WORK REQUIRED - Copy each line of the entries beneath that contains the word "agent".

INFORMATION PROVIDED -
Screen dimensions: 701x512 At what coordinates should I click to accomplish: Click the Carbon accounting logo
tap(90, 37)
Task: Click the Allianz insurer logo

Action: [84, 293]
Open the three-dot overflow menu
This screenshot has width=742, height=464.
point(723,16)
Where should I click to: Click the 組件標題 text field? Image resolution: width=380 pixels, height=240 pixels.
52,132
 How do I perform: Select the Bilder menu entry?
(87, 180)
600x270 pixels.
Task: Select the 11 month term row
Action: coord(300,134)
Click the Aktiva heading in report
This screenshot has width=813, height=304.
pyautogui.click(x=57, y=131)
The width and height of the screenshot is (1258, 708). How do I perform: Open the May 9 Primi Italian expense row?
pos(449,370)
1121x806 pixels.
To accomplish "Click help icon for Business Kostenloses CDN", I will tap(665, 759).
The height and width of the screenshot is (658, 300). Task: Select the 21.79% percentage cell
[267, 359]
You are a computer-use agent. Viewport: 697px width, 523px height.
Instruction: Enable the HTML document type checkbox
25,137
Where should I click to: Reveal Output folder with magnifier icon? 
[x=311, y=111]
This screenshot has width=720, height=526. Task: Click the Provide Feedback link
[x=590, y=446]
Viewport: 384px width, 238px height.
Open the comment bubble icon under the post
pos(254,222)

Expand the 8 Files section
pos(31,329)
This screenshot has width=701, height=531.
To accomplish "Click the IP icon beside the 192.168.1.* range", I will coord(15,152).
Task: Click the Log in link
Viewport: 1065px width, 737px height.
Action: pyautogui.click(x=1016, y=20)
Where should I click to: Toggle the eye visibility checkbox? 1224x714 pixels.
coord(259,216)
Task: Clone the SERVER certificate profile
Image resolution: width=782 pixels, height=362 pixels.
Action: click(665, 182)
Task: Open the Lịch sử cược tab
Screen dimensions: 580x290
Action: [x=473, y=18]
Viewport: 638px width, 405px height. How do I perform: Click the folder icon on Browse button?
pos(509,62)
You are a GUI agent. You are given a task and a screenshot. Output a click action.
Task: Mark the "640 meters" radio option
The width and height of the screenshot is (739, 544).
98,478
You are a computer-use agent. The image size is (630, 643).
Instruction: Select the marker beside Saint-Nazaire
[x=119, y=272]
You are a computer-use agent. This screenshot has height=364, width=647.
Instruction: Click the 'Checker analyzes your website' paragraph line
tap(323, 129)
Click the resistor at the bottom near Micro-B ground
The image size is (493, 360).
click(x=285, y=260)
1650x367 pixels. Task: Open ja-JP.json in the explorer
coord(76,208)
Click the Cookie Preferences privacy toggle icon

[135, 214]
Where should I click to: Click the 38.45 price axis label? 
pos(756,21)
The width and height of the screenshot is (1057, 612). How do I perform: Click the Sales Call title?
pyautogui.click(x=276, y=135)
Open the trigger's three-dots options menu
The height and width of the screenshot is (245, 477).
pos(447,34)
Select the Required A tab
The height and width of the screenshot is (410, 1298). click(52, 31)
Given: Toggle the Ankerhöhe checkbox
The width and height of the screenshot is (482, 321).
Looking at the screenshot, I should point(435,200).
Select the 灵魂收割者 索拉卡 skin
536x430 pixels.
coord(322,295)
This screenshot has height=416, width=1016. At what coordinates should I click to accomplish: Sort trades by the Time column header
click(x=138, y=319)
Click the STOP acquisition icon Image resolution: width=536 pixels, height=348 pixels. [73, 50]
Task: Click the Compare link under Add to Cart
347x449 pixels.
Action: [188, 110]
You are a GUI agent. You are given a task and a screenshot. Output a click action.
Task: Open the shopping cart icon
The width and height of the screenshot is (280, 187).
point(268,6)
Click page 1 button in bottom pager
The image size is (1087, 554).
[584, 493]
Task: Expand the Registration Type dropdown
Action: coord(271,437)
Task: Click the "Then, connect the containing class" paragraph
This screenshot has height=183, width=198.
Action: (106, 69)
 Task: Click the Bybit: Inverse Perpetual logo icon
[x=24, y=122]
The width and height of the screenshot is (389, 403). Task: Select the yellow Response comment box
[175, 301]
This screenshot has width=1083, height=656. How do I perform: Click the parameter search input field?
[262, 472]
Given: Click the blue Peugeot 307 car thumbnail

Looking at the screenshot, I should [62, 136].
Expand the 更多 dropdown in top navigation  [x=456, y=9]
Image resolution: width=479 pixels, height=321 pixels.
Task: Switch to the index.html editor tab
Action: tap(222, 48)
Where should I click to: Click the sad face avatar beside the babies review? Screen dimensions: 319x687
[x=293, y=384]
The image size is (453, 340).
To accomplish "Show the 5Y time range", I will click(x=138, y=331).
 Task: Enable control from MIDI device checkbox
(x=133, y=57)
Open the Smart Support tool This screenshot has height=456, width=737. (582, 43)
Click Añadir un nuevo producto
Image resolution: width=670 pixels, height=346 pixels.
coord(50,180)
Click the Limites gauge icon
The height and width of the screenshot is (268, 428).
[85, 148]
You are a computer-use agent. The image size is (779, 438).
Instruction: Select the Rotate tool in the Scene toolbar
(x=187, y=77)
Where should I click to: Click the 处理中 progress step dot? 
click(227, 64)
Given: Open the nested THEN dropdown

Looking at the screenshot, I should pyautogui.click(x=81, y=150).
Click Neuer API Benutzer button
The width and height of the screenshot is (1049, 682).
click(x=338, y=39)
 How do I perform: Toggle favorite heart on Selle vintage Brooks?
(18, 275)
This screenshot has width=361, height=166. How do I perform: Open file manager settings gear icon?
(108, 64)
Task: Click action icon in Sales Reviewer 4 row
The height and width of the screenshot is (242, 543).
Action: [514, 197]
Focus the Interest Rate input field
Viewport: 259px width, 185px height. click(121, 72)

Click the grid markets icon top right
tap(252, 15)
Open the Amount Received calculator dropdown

RESULT FOR THIS EXERCISE -
You are a computer-use agent. Viewport: 697px width, 523px height.
You are a GUI agent. You are given a task and a screenshot. Output a click action.
You are a computer-use agent. The image size is (630, 643).
You are a computer-use agent. This screenshot has height=364, width=647.
You are a GUI agent. You are given a task and a screenshot. Output a click action.
You are a computer-use agent. The image size is (779, 438).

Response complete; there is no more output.